Menurut pendapat tokoh tentang pengertian emosi sebagai berikut:

1. Diungkap Prezz (1999) seorang EQ organizational consultant dan

pengajar senior di Potchefstroom University, Afrika Selatan, secara tegas

mengatakan emosi adalah suatu reaksi tubuh menghadapi situasi tertentu.

Sifat dan intensitas emosi biasanya terkait erat dengan aktivitas kognitif

(berpikir) manusia sebagai hasil persepsi terhadap situasi. Emosi adalah

hasil reaksi kognitif terhadap situasi spesifik.

2. Hathersall (1985) merumuskan pengertian emosi sebagai suatu psikologis

yang merupakan pengalaman subyektif yang dapat dilihat dari reaksi

wajah dan tubuh. Misalnya seorang remaja yang sedang marah

memperlihatkan muka merah, wajah seram, dan postur tubuh menegang,

bertingkah laku menendang atau menyerang, serta jantung berdenyut

vii
cepat.

3. Selanjutnya Keleinginna and Keleinginan (1981) berpendapat bahwa

emosi seringkali berhubungan dengan tujuan tingkah laku. Emosi sering

didefinisikan dalam istilah perasaan (feeling), misalnya pengalaman-

pengalaman afektif, kenikmatan atau ketidaknikmatan, marah, takut

bahagia, sedih dan jijik.

4. Sedangkan menurut William James (dalam DR. Nyayu Khodijah)

mendefinisikan emosi sebagai keadaan budi rohani yang menampakkan

dirinya dengan suatu perubahan yang jelas pada tubuh.

Perasaan dan emosi pada dasarnya merupakan dua konsep yang

berbeda tetapi tidak bisa dilepaskan. Perasaan selalu saja menyertai dan

menjadi bagian dari emosi. Perasaan (feeling) merupakan pengalaman yang

disadari yang diaktifkan oleh rangsangan dari eksternal maupun internal

(keadaan jasmaniah) yang cenderung lebih bersifat wajar dan sederhana.

Demikian pula, emosi sebagai keadaan yang terangsang dari organisme namun

sifatnya lebih intens dan mendalam dari perasaan. Menurut Nana Syaodih

Sukadinata (2005), perasaan menunjukkan suasana batin yang lebih tenang,

tersembunyi dan tertutup ibarat riak air atau hembusan angin sepoy-sepoy

sedangkan emosi menggambarkan suasana batin yang lebih dinamis,

bergejolak, dan terbuka, ibarat air yang bergolak atau angin topan, karena

menyangkut ekspresi-ekspresi jasmaniah yang bisa diamati.
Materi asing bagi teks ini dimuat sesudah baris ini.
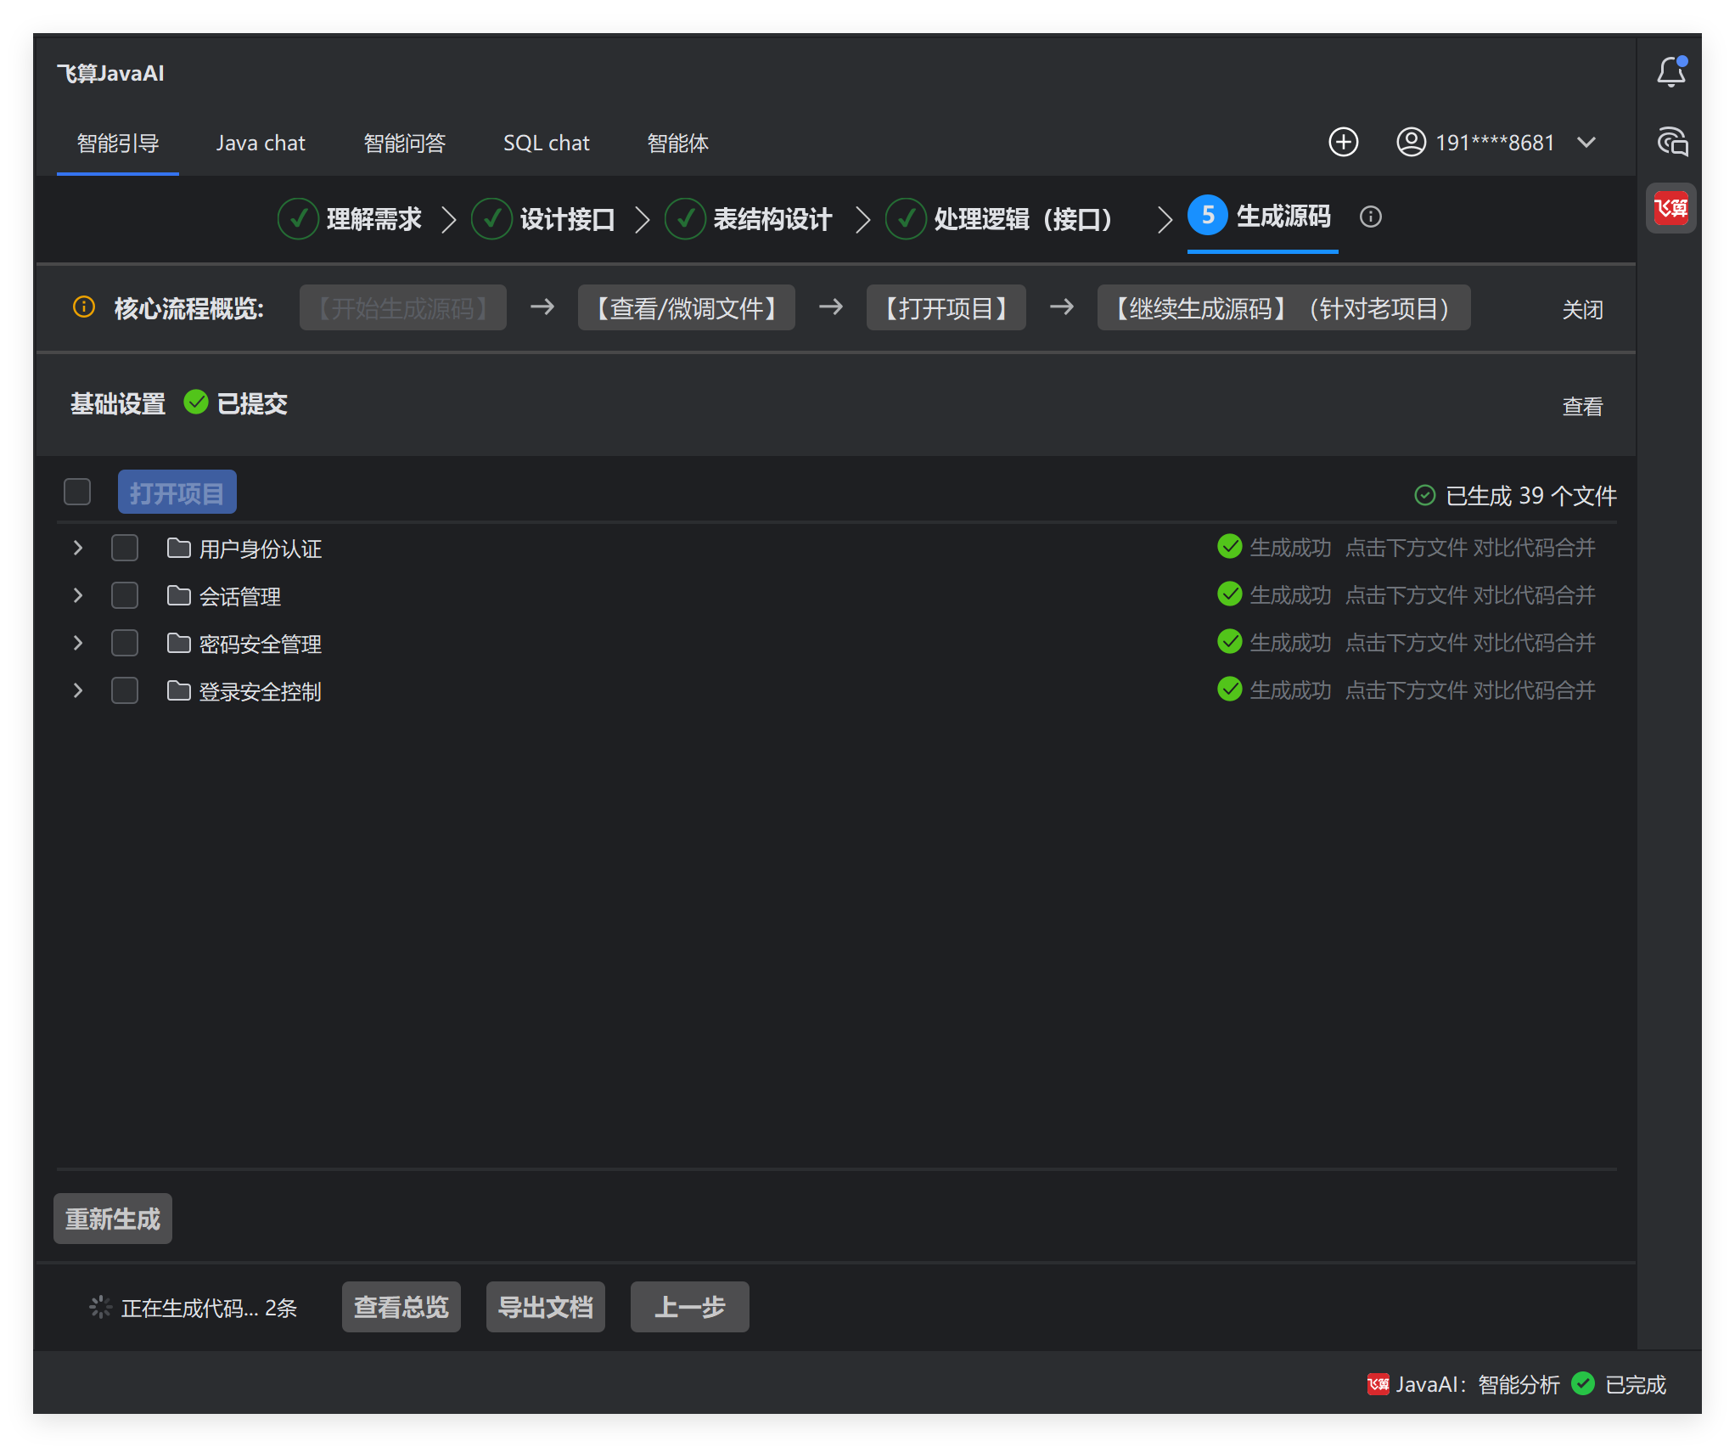
Task: Click the JavaAI status bar logo icon
Action: coord(1378,1384)
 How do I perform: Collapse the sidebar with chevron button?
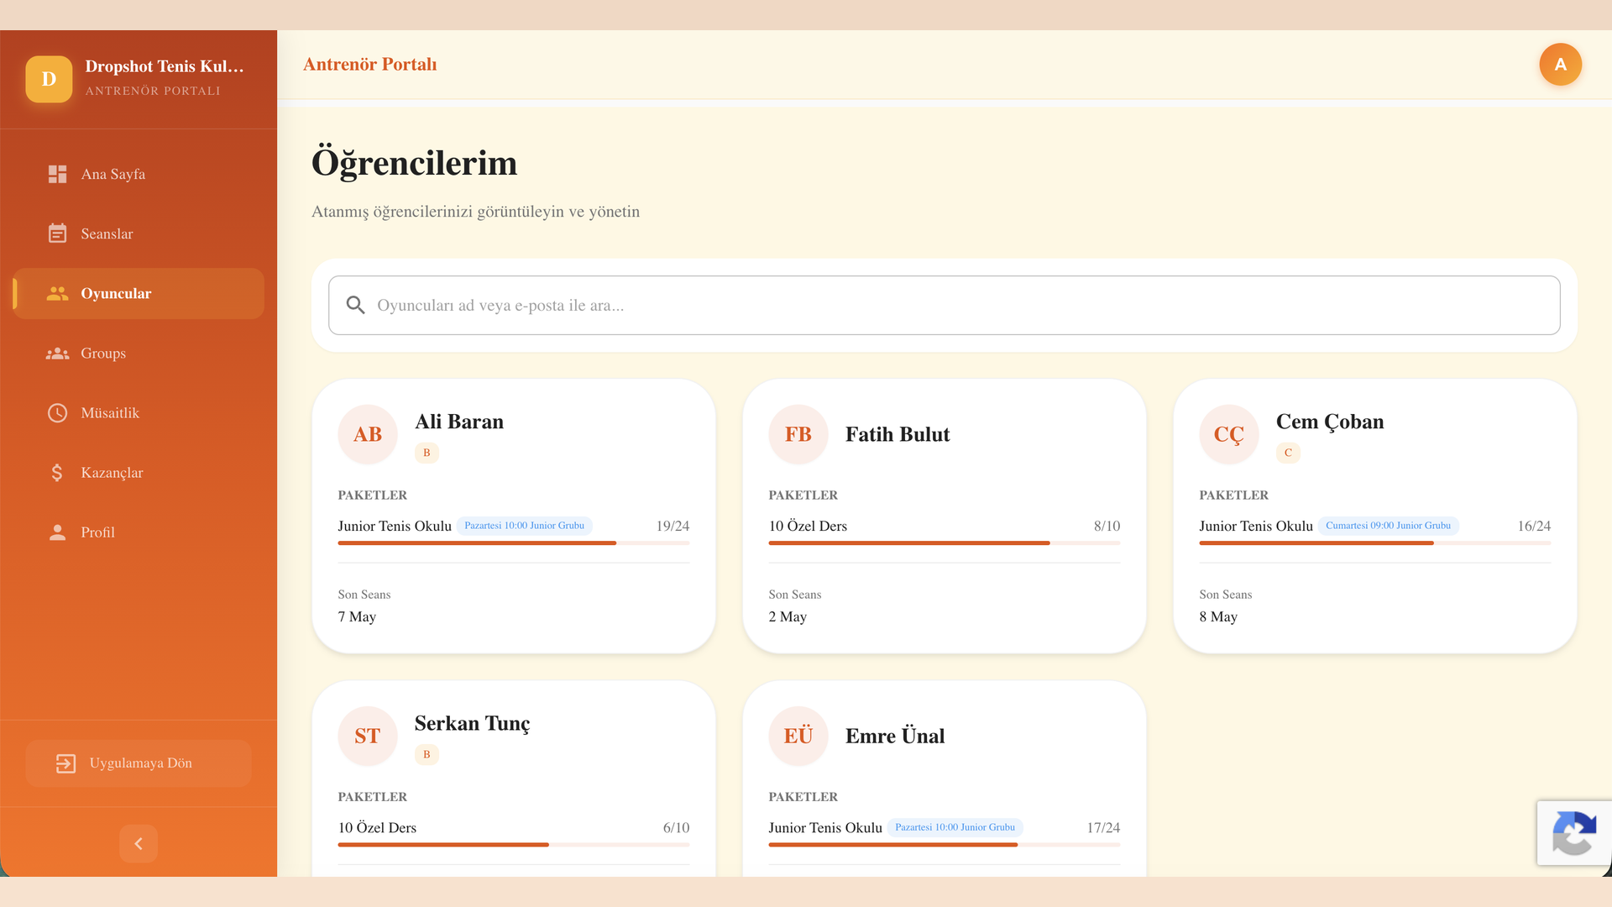tap(139, 843)
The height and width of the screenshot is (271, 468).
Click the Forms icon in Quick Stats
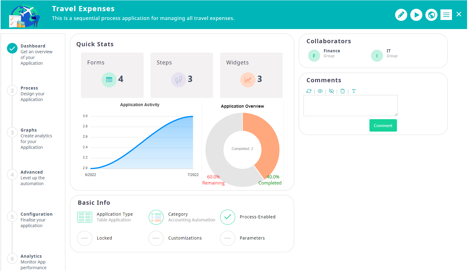pos(109,79)
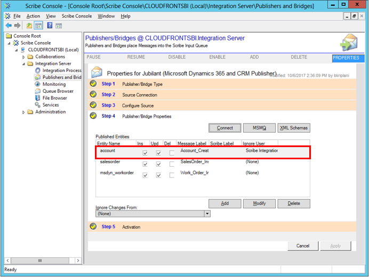The image size is (369, 277).
Task: Click the Connect button
Action: 224,128
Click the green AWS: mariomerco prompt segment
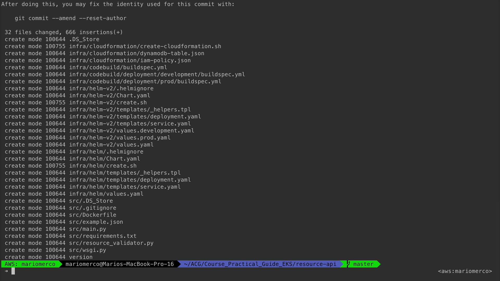This screenshot has height=281, width=500. (x=30, y=264)
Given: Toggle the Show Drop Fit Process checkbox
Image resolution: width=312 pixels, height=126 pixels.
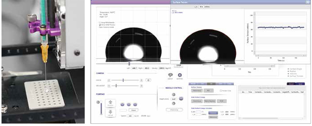Looking at the screenshot, I should 100,25.
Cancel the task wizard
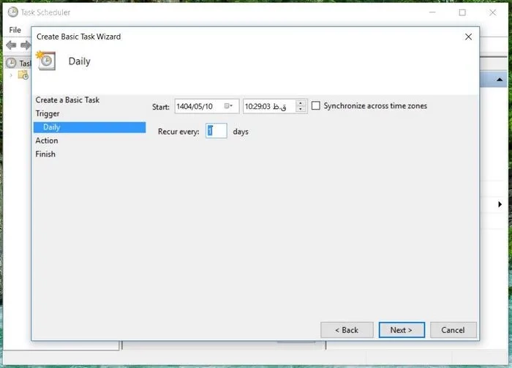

Contoh: orang

merasa marah atas kebijakan pemerintah menaikkan harga BBM, dalam

konteks ini, marah merupakan perasaan yang wajar, tetapi jika perasaan

viii
marahnya menjadi intens dalam bentuk angkara murka yang tidak terkendali

maka perasaan marah tersebut telah beralih menjadi emosi. Orang merasa sedih

karena ditinggal kekasihnya, tetapi jika kesedihannya diekspresikan secara

berlebihan, misalnya dengan selalu diratapi dan bermuram durja, maka rasa

sedih itu sebagai bentuk emosinya.

Karena sifatnya yang dinamis, bisa dipelajari dan lebih mudah

diamati, maka para ahli dan peneliti psikologi cenderung lebih tertarik untuk

mengkaji tentang emosi daripada unsur-unsur perasaan. Daniel Goleman salah

seorang ahli psikologi yang banyak menggeluti tentang emosi yang kemudian

melahirkan konsep Kecerdasan Emosi, yang merujuk pada kemampuan

mengenali perasaan diri sendiri dan perasaan orang lain, kemampuan

memotivasi diri sendiri dan kemampuan mengelola emosi dengan baik pada

diri sendiri dan dalam berhubungan dengan orang lain.

1. Unsur-unsur perasaan

a. Bersifat subyektif daripada gejala mengenal

b. Bersangkut paut dengan gejala mengenal.

c. Perasaan dialami sebagai rasa senang atau tidak senang yang

tingkatannya tidak sama.

Perasaan lebih erat hubungannya denga pribadi seseorang dan

berhubungan pula dengan gejala-gejala jiwa yang lain. Oleh sebab itu

tanggapan perasaan seseorang terhadap sesuatu tidak sama dengan

tanggapan perasaan orang lain terhadap hal yang sama.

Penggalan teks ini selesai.